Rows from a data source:
"""

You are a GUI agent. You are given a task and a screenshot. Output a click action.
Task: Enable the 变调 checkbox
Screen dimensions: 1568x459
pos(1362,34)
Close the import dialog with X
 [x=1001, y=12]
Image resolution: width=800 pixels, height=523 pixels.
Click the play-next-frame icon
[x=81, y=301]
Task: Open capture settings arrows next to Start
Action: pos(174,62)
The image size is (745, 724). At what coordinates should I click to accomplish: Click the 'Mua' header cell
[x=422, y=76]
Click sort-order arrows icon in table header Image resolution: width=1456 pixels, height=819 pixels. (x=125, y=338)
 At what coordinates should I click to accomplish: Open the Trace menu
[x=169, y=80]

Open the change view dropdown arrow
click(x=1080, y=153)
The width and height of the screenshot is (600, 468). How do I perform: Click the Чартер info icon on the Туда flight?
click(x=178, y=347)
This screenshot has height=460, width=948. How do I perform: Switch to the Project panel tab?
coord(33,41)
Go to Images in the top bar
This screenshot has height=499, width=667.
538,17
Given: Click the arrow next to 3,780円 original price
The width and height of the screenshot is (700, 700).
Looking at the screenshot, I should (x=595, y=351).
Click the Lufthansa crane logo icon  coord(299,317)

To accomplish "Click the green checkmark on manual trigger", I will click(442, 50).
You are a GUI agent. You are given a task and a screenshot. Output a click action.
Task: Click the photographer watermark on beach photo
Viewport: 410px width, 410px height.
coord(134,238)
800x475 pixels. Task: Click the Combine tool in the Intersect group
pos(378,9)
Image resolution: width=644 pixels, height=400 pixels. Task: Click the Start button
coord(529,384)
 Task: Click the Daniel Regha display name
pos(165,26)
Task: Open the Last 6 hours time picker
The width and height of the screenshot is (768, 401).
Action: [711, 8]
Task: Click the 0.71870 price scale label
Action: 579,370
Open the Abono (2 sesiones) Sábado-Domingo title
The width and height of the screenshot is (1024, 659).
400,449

"""

Pull out the lines from the one containing "Click sort-order arrows" through the one containing "click(x=1080, y=153)", and reproduce them word for word.

Click sort-order arrows icon in table header Image resolution: width=1456 pixels, height=819 pixels. (x=125, y=338)
 At what coordinates should I click to accomplish: Open the Trace menu
[x=169, y=80]

Open the change view dropdown arrow
click(x=1080, y=153)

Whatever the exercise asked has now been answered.